Dari sini kiranya bisa disimpulkan bahwa anak angkat tetaplah sebagai anaknya orang yang melahirkan (bapak biologisnya) dan bukan anaknya orang yang mengangkatnya sebagai anak. Meski anak angkat tidak menjadi anak dari orang tua angkatnya namun dalam menentukan hukum menikahinya mesti dijelaskan lebih dahulu dari mana asal usul anak tersebut mengingat bisa jadi anak angkat itu memiliki hubungan mahram dengan orang tua angkatnya dan bisa jadi sama sekali tidak memiliki hubungan apapun dengannya. Sehingga harus diperhatikan pada aspek mahramnya juga.

Dalam hukum Islam, menikahi anak angkat dibolehkan atau sah, Namun jika hal ini akan menjadi bahan perbincangan di masyarakat karena dianggap sebagai sesuatu yang tidak lumrah sebaiknya dihindari.

Keterangan Kitab Fathul Mu’in  dan I’anah Al-Thalibin

(وَكَذَا فَصْلُهَا) ... (إِنْ دَخَلَ بِهَا) ( قَوْلُهُ وَكَذَا فَصْلُهَا إِلَخ ) ... أَيْ وَكَمَا يَحْرُمُ أَصْلُ الزَّوْجَةِ يَحْرُمُ أَيْضًا فَصْلُ الزَّوْجَةِ

(Dan begitu pula anak perempuannya) … (bila seseorang pernah bersetubuh dengan si istri) (Ungkapan Syaikh Zainuddin al-Malibari: “Dan begitu pula anak anak perempuannya.”) … Maksudnya sebagaimana haram menikahi ibu si istri, haram pula menikahi anak perempuannya.

Hadis riwayat Ummu Habibah (istri Rasulullah) bahwa beliau pernah mengajukan tawaran kepada Rasul untuk menikahi saudaranya Azat binti Abu Sufyan “Apakah itu yang kau harapkan?” tegas Nabi. “Iya, sebab aku pasti akan dimadu, dan aku ingin engkau memadu saudaraku” lalu Nabi menjawab “Ia tidak halal untukku.” kemudian Ummu Habibah berkata lagi “Kami medapat kabar, bahwa engkau akan mempersunting putri Abu Salamah.”

“Anak perempuan Ummu Salamah?” timpal Nabi, “Iya” jawab Ummu Habibah, lalu Rasul mengutarakan alasan alasan mengapa hal itu diharamkan, beliau bersabda, “Seandainya ia bukanlah anak asuhanku, maka ia tak halal untukku, ia adalah anak dari sodara sepersusuanku, aku dan Abu Salamah menyusu pada Tsuwaibah, maka dari itu janganlah kalian memberikan tawaran untukku anakku atau saudara perempuanku. (HR. Bukhari dan Muslim).

Hadis ini menjelaskan alasan mengapa Rasulullah menjadikan dirinya haram menikah dengan anak perempuan Ummu Salamah, karena Rasullah telah menikah dengan ibunya (Ummu Salamah).

Kesimpulan dari hukum menikahi anak tiri adalah ditafsil (diperinci).
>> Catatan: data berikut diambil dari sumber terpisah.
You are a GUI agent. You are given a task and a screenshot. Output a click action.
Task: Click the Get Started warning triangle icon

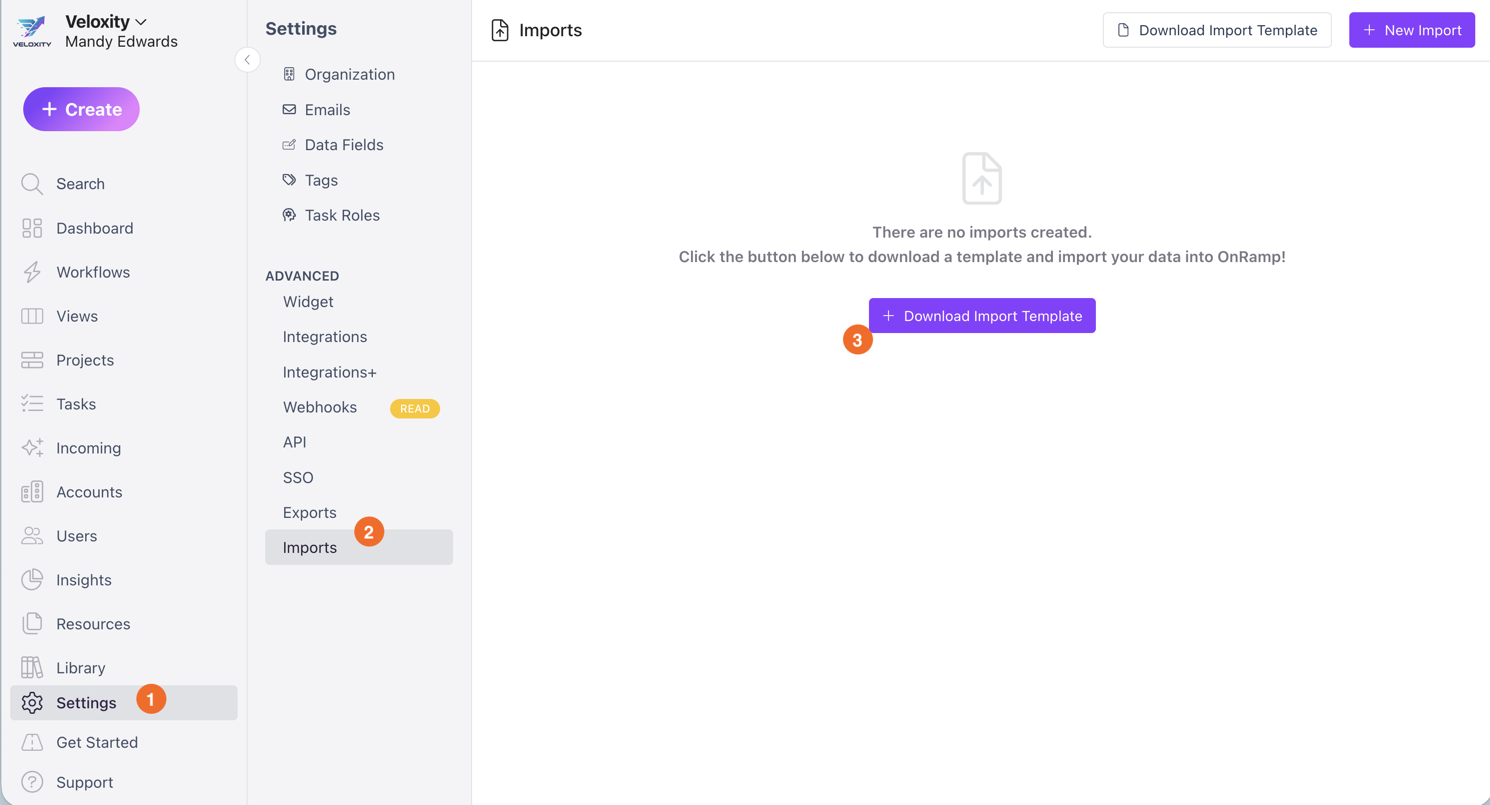click(x=32, y=742)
Pertama, jika seorang ayah menikahi anak tirinya dan belum melakukan hubungan badan dengan ibu dari anaknya maka hukumnya adalah halal, namun dengan catatan harus sudah bercerai dengan istrinya ketika akan menikahi anak tirinya. Kedua, jika sudah melakukan hubungan badan dengan istri (ibu dari anak tirinya) maka hukum menikahi anak tirinya adalah haram.  Wallahua’lam.

Sumber: Ahkamul Fuqaha no. 288 KEPUTUSAN KONFERENSI BESAR PENGURUS BESAR SYURIAH NAHDLATUL ULAMA KE 1 Di Jakarta Pada Tanggal 21 - 25 Syawal 1379 H. / 18 - 22 April 1960 M.

___________
Catatan: Tulisan ini terbit pertama kali pada  Jumat, 31 Agustus 2018. Tim Redaksi mengunggah ulang dengan melakukan penyuntingan.